Text provided |
Many have welcomed these announcements; some have said it is “big, bold, courageous”. Others have cautioned that they may be “sowing the seeds of the next AQR [asset quality review]”. I believe both descriptions miss the point.  
What is really happening is something subtler, but more important: India’s financial sector regulations are being calibrated to align with a banking system and an economy that look very different from a decade ago. 
 
Regulations are written at a point in time. However, markets, technology, and risks keep evolving. If rules that were written for a stressed banking system in 2015 are applied unchanged to a much stronger system in 2025, it is not prudence. Instead, it may be termed as regulatory inertia. Therefore, the recent measures need to be seen in the larger context of regulatory evolution, and not as regulatory exuberance.  
A continuum, not awakening 
Since the constitution of the Regulations Review Authority 2.0 (RRA 2.0) in 2021, the RBI has been pruning redundant instructions in phases. RRA 2.0 recommendations have already led to the withdrawal of over 1,000 circulars, as well as rationalisation and streamlining of returns.  
The latest consolidation drive goes further, folding approximately 3,500 directions, circulars, and guidelines, into about 244 consolidated Master Directions across 11 categories of regulated entities, while repealing redundant instructions.
Rationalisation of returns, withdrawal of redundant circulars, and a push towards consolidation, are all part of a sustained effort to make regulation responsive — stricter where it matters and simpler where it does not. 
Why the “next AQR” fear is misplaced 
Maybe there is anxiety in some quarters that, by allowing banks more room in areas such as acquisition finance and capital market lending, the RBI is sowing the seeds of avoidable risk build-up, bringing back memories of the AQR of 2015. However, that AQR took place against the backdrop of highly leveraged corporations, and their heavy concentration in bank books. 
Today’s starting point is different. System-wide capital ratios have risen to about 17.5 per cent in 2025, while gross non-performing assets (NPAs) have dropped to a little over 2 per cent, and net NPAs to around half a per cent. Profitability has swung from losses to healthy returns. Corporations have deleveraged their balance sheets and diversified their funding sources.

Stored dataset items |

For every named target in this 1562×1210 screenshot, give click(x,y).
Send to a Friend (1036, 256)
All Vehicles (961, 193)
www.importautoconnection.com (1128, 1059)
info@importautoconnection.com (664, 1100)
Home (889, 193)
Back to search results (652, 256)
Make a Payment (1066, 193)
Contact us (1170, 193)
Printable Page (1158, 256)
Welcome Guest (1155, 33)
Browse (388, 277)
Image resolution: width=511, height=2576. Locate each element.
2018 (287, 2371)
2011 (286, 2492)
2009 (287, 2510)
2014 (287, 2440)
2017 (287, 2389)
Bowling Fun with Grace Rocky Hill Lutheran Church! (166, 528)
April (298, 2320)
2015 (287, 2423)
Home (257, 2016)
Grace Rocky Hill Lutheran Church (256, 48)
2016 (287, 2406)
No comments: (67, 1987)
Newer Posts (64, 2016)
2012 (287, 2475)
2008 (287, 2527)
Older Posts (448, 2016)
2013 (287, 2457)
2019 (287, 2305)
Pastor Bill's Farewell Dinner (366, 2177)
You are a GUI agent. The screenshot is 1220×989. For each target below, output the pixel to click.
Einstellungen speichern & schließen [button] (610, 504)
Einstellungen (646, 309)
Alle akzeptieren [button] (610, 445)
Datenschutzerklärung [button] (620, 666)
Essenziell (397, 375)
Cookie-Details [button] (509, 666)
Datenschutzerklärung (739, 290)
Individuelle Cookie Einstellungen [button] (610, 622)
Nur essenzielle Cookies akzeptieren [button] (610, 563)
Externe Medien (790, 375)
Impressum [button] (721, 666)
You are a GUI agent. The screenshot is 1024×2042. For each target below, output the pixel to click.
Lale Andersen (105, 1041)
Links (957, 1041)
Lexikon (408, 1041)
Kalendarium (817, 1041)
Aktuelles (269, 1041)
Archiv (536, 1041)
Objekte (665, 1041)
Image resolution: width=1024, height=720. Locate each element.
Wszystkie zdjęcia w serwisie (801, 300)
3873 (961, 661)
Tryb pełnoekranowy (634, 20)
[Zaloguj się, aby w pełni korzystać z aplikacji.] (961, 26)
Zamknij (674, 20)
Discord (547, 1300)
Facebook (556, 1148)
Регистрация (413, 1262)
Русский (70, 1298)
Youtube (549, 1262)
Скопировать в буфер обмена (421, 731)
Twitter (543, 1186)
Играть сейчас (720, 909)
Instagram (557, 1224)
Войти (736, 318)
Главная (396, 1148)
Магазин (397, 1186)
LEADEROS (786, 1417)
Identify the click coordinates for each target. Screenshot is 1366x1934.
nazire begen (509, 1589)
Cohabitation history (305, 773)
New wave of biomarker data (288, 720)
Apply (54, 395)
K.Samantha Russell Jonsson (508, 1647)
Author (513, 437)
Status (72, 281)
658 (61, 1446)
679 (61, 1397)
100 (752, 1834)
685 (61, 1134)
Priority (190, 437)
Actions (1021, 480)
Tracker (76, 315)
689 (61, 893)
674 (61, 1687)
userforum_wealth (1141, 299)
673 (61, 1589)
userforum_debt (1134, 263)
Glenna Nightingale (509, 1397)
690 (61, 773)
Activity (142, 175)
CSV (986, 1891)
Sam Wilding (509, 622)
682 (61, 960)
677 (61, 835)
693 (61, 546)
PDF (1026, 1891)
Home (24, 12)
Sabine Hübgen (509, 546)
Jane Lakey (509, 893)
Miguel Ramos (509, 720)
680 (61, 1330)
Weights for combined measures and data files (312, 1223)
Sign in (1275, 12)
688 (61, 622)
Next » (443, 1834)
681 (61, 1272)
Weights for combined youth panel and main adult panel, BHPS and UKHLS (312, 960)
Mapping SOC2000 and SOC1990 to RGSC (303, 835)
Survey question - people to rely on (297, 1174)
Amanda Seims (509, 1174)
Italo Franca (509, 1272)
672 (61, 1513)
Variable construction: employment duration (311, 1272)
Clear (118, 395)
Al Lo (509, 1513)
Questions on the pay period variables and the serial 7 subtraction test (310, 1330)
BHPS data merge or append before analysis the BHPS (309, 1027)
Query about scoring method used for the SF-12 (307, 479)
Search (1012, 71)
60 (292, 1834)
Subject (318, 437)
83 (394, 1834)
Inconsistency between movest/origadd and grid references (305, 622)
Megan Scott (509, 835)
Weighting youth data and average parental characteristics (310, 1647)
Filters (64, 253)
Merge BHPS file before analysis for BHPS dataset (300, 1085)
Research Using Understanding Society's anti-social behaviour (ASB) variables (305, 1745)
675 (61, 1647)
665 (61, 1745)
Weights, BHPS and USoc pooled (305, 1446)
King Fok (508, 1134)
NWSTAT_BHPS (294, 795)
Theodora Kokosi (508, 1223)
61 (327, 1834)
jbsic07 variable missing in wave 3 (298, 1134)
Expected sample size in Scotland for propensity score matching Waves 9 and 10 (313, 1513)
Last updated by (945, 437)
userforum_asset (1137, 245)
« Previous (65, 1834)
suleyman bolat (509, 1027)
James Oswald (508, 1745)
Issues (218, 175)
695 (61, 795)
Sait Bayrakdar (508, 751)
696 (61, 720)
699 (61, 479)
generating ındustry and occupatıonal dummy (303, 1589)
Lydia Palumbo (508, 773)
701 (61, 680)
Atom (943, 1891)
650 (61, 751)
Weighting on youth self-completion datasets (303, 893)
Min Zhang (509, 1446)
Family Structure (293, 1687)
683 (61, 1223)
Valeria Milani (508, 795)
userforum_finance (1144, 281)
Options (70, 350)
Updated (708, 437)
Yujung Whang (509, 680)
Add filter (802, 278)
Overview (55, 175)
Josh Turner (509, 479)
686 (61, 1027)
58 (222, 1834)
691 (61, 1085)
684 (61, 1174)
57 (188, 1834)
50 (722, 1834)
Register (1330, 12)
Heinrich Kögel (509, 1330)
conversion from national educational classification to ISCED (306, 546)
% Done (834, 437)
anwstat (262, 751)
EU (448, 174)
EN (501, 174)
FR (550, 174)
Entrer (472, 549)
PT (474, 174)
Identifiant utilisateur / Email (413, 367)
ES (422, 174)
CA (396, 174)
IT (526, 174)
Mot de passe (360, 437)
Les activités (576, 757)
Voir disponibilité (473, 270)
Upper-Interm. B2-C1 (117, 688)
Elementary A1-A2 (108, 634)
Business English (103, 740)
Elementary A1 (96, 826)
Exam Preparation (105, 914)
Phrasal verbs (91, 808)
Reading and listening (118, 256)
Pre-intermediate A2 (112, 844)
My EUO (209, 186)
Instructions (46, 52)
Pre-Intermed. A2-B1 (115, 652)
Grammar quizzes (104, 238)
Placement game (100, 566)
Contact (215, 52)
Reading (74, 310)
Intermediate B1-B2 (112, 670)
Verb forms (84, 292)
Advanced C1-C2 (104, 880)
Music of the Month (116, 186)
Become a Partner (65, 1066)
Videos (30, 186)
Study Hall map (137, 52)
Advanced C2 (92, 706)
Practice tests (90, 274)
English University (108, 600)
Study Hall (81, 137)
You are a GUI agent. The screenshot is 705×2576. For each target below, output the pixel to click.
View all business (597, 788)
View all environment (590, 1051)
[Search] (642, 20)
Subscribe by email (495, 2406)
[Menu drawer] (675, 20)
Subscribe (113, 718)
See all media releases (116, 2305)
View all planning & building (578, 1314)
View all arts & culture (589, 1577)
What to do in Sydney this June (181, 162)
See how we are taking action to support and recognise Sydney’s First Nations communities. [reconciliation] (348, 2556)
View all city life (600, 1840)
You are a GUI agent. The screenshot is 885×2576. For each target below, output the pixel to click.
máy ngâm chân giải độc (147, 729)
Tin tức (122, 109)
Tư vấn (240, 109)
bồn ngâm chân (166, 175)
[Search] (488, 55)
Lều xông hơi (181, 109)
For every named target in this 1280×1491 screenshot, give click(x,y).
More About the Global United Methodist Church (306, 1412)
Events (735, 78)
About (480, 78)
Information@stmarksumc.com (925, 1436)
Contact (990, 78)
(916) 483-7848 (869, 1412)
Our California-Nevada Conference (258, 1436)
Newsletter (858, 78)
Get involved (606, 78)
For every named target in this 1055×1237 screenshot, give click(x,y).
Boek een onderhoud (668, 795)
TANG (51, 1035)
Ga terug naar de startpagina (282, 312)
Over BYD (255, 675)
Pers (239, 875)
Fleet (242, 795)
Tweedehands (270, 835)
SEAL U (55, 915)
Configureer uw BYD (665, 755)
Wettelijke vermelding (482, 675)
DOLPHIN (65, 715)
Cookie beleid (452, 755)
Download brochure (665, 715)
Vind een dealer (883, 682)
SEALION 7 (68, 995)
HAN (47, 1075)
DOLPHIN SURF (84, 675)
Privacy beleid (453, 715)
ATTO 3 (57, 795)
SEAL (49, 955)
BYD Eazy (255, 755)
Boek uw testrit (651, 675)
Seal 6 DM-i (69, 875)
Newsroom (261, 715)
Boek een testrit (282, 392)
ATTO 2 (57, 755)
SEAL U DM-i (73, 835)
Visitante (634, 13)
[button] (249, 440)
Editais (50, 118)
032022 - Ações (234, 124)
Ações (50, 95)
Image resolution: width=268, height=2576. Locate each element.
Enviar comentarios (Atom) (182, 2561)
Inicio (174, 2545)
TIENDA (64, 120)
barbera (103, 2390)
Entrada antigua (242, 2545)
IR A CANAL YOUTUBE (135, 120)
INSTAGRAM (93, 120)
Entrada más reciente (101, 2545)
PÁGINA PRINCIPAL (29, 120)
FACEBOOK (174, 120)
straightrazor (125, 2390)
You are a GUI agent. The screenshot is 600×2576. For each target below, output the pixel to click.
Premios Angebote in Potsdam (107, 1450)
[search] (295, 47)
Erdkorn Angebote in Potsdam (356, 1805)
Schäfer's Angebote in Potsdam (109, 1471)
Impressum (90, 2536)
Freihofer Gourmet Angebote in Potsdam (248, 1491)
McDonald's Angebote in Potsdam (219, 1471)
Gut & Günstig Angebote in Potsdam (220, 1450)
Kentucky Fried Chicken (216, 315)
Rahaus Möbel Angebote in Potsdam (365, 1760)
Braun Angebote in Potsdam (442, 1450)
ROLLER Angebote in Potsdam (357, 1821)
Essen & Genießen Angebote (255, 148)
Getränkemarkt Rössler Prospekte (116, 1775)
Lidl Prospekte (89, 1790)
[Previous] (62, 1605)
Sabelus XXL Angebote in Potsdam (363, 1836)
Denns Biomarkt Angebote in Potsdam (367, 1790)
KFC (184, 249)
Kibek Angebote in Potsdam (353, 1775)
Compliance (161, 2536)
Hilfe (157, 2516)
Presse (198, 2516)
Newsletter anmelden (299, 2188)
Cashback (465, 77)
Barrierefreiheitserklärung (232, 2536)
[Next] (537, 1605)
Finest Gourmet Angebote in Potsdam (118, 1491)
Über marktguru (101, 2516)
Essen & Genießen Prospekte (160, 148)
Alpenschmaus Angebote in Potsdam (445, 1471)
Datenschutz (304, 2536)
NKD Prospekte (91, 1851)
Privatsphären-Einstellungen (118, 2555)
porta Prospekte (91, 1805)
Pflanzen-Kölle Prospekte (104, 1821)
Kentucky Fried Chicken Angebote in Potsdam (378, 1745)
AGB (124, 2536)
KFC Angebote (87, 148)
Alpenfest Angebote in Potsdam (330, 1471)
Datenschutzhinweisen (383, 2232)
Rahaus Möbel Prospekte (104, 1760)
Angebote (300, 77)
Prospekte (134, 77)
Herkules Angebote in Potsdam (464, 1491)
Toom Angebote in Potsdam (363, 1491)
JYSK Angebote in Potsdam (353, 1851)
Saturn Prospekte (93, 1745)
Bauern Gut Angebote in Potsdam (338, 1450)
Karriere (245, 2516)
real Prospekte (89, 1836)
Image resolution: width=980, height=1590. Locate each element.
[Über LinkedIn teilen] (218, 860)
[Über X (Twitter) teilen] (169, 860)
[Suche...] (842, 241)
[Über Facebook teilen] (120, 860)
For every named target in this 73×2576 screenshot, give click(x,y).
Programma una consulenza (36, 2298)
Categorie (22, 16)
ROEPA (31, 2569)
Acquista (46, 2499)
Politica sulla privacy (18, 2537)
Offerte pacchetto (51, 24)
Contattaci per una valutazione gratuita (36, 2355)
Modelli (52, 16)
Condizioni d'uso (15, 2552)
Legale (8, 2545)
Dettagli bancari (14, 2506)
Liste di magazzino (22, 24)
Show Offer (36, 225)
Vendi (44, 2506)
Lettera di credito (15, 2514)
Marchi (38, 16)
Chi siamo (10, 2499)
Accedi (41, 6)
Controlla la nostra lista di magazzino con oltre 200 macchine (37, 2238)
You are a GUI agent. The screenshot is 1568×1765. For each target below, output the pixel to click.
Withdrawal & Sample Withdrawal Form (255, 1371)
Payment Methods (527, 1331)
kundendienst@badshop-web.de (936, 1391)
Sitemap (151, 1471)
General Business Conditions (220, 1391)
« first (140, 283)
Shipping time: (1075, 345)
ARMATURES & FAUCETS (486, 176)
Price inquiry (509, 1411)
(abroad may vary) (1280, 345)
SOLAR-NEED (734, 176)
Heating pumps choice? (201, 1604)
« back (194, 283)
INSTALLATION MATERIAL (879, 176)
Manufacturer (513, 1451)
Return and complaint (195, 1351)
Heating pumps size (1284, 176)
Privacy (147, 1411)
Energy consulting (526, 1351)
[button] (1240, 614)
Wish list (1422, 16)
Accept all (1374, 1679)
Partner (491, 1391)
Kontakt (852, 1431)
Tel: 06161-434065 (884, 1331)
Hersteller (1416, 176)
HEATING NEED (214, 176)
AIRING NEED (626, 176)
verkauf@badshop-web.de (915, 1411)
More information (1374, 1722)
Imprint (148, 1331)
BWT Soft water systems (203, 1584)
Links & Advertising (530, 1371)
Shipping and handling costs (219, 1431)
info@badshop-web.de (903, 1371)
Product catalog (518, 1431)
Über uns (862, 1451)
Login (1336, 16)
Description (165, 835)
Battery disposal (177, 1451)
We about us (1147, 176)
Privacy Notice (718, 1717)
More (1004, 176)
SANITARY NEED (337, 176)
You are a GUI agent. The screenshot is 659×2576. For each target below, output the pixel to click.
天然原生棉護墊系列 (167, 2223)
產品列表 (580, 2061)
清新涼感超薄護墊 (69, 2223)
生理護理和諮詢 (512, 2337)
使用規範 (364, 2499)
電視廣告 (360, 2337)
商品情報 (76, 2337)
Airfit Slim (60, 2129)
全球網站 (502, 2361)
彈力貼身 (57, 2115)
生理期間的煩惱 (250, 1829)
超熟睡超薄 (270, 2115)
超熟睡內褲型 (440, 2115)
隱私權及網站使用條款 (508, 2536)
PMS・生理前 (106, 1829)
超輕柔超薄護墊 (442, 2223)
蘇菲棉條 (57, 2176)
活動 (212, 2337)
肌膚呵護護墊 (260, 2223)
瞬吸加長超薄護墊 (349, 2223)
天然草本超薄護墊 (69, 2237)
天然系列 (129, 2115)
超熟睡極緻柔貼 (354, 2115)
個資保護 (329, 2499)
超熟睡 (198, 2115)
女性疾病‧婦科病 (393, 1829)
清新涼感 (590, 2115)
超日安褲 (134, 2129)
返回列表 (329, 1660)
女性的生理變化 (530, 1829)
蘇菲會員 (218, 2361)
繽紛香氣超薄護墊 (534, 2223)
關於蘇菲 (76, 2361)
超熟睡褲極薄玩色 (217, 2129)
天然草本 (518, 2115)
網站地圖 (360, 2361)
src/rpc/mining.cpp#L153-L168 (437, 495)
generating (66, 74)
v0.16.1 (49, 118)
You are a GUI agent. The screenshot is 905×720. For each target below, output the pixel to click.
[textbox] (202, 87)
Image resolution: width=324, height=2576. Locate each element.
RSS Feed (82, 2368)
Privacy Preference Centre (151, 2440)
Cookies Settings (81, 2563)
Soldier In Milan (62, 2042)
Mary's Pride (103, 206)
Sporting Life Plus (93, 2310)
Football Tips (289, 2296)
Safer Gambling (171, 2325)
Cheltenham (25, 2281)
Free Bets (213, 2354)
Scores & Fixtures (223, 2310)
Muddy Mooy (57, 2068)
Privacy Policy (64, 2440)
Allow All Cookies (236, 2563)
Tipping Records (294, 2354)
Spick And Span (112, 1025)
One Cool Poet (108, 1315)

Task prompt | List every percentage figure in the passage on India's banking regulation, along with what each one measures.

Exercise answer |
- About 17.5 per cent: system-wide capital ratios in 2025
- A little over 2 per cent: gross non-performing assets (NPAs)
- Around half a per cent: net NPAs